_Saved data entries_.
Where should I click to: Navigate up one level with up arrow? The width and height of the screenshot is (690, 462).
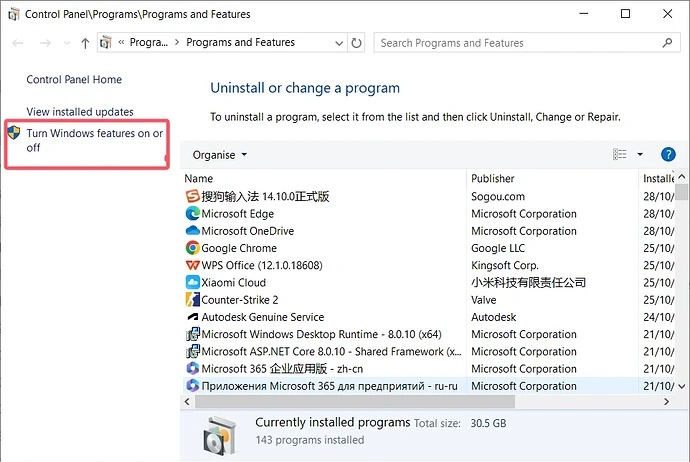(x=85, y=43)
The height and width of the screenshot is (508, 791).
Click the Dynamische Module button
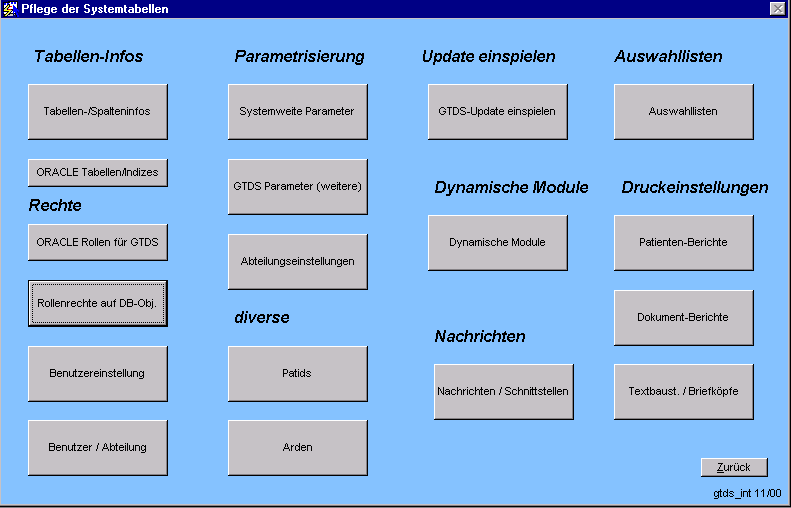pyautogui.click(x=497, y=242)
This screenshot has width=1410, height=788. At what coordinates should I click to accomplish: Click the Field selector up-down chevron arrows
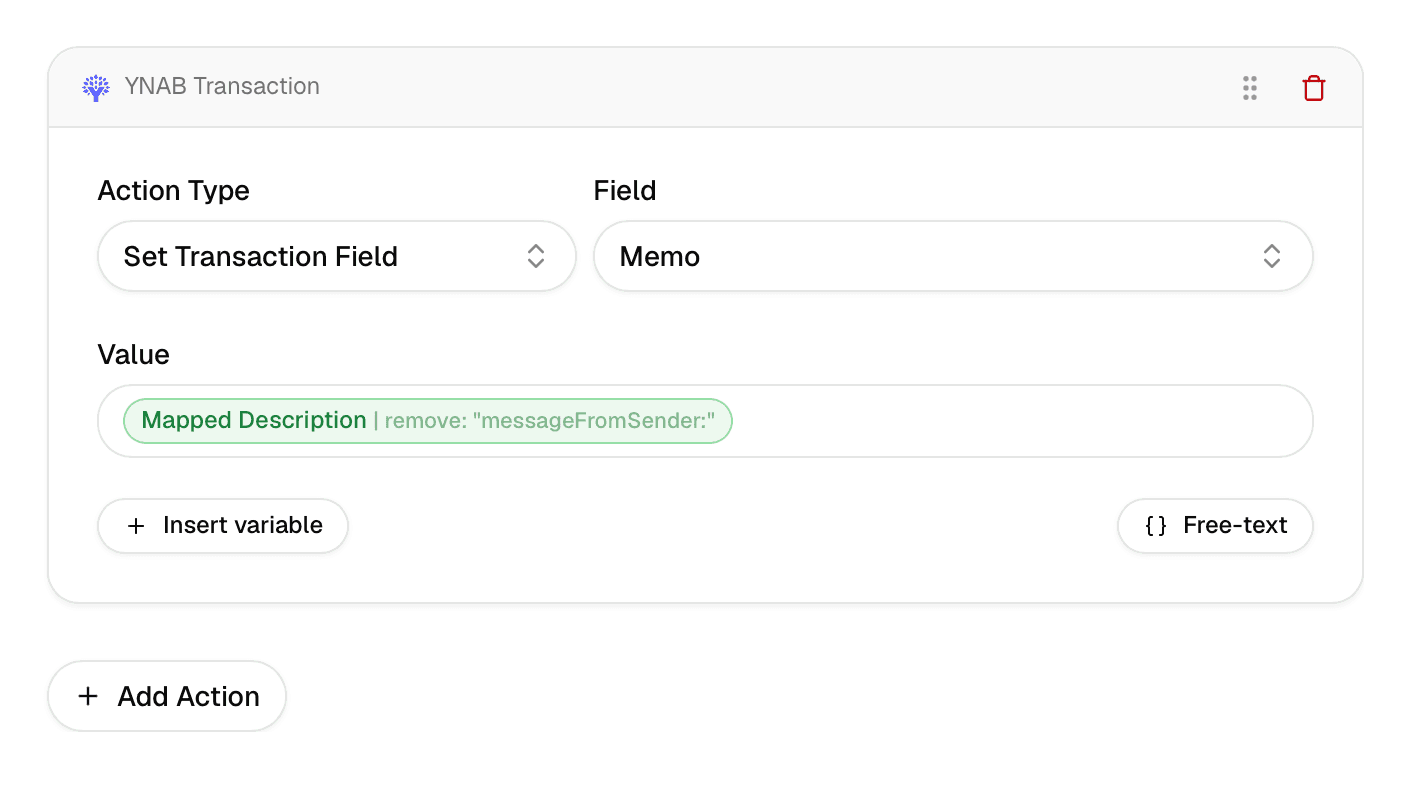[x=1271, y=256]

_Given exercise_.
Rescale the records: reproduce every line, requests included, but multiply each click coordinate in the answers by 2.6 and round it to a whole number, rounding halves up. Leave the numbers in the requests as they are, and omit the pictures from your answer.

_Result of this exercise_.
Where should I click to: Navigate up one level with up arrow? The width and height of the screenshot is (690, 462).
(x=221, y=112)
The height and width of the screenshot is (508, 791).
Click the Dynamische Module button
pyautogui.click(x=1292, y=629)
This screenshot has width=1410, height=788. At what coordinates should I click to accomplish: Click the Field selector up-down chevron arrows
[x=3305, y=666]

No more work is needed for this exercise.